**WORK REQUIRED:** Within the records below, reproduce without change the lines from the line that has "Task: Show experience info via the i button" through the line that has "The image size is (1080, 486).", and only those.

**RECORDS:**

────

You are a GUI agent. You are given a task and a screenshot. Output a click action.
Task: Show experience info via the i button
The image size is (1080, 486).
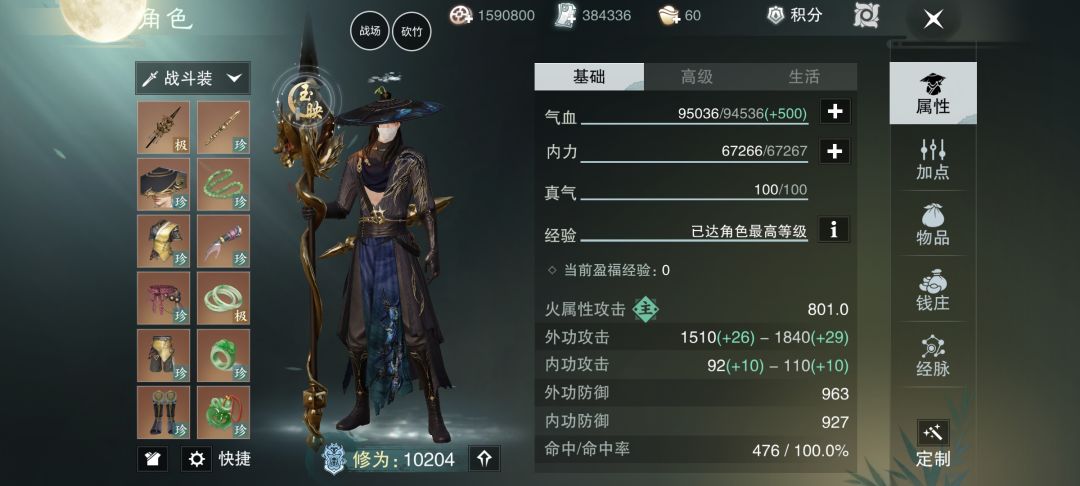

────

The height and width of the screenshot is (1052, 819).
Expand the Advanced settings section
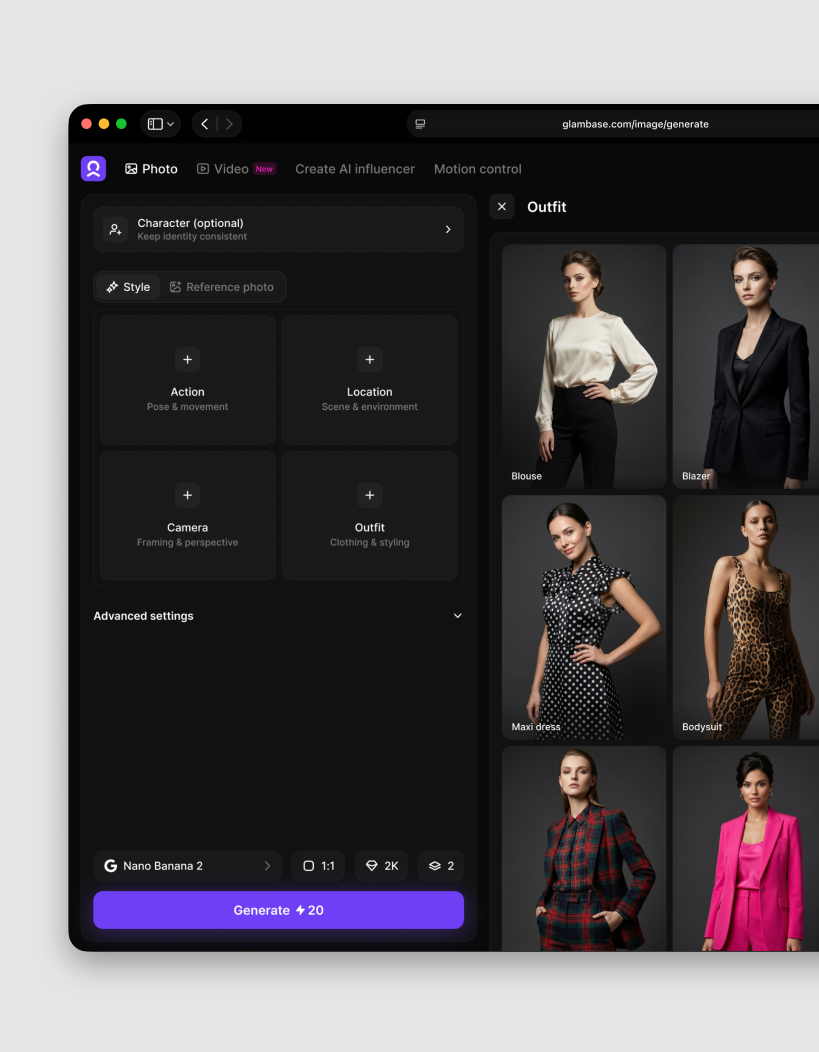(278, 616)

────

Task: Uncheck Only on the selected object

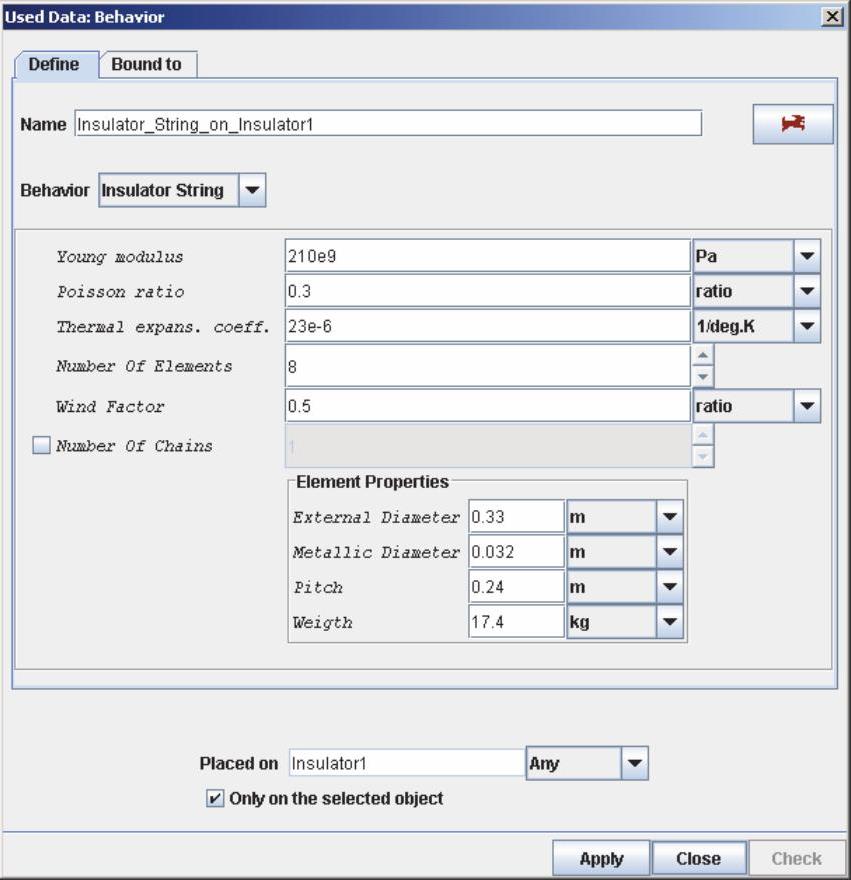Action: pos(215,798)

────

**RESULT:**
Task: Show experience info via the i button
The image size is (1080, 486).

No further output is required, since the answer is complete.